Orange County’s Office Market Sees Stabilization Signs

by Jeff Shaw

— By Brian C. Childs, Executive Managing Director, NAI Capital Commercial —

Orange County office has historically been last in and first out of any recession or economic setback.  That trend continues as an office recovery is in sight in this post-COVID marketplace.          

The challenge of encouraging workers to return to the office post-pandemic has slowed considerably.  The rate of space being vacated in Orange County’s office market slowed to less than a 1 percent increase quarter over quarter in vacant space in the second quarter of 2023. This is compared to the 17 percent year-over-year rise, resulting in a total of 20.9 million square feet of vacant office space.  Similarly, the growth rate of available sublease space also experienced a slower pace of 0.2 percent quarter over quarter, compared to a 23.4 percent year-over-year increase, reaching 4.6 million square feet.  The second-quarter office vacancy rate sits at 13.3 percent, versus 13.2 percent in the first quarter.  Overall office vacancy was at 11.5 percent a year ago.   

As the availability of office space has begun to stabilize, the average asking rent remained unchanged compared to the previous quarter. There was a minor decline of 2.2 percent year over year, resulting in an average rent of $2.67 per square foot on a full-service gross basis. The weak rent growth, coupled with low demand for office space, had a significant impact on the amount of space under construction. With no new construction taking place, year-over-year construction experienced a sharp drop of 77.5 percent, remaining at 285,361 square feet in the second quarter.

Trends to Watch

Orange County witnessed a notable decrease in the vacancy rate for newly constructed office buildings in the second quarter. This occurred as the flight to new, amenity-rich, low-rise office campuses intensified. Irvine Company assets like Spectrum Terrace and Innovation Office Park continue to outperform traditional second-generation office projects. The vacancy rate dropped by more than 6.2 percentage points quarter over quarter, reaching 24.9 percent. Although the level of vacant space in these new office buildings remains more than double compared to a year ago, occupancy is expected to gradually improve due to a preference for low-rise campus environments with increased tenant amenities.
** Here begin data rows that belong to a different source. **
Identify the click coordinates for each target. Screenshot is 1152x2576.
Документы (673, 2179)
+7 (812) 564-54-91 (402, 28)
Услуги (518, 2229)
The average asking rent for new construction remained unchanged for the previous three quarters, but declined by 24.5 percent compared to the second quarter of 2020. It reached $3.94 per square foot on a full-service gross monthly basis. Tech-oriented submarkets like the Irvine Spectrum saw the most net absorption in the county. Current notable leases include: Axonics (119,000 square feet), Apple (115,000 square feet) and Western Growers (32,000 square feet).  

When comparing different building types, low- and mid-rise office buildings (six stories or fewer) experienced a marginal decline of 0.1 precent in the vacancy rate, while high-rise buildings (seven stories or higher) witnessed a 4.1 percent increase in the vacancy rate from the prior quarter. The vacancy rate for low-mid-rise buildings stood at 11.5 percent, indicating 14 million square feet of vacant space, whereas high-rise buildings had a larger vacancy rate of 20.1 percent, totaling 6.7 million square feet. Rent for low-mid-rise buildings remained stable at $2.63 per square foot, while high-rise buildings experienced a 3.4 percent increase, reaching $3.04 per square foot.

An emerging trend in the stabilization of the Orange County office market is the reduction of the overall Orange County office base, which currently sits at 157 million square feet. This contraction is due to the recent conversion of office projects to industrial, residential and medical properties. An example would be the recent sale of the 197,000-square-foot Elevate office project in Santa Ana. The eight-acre property is being demolished and redeveloped into a 163,000-square-foot industrial project called Harbor Logistics Center. This trend will continue into 2024 with numerous office project conversions currently in the works.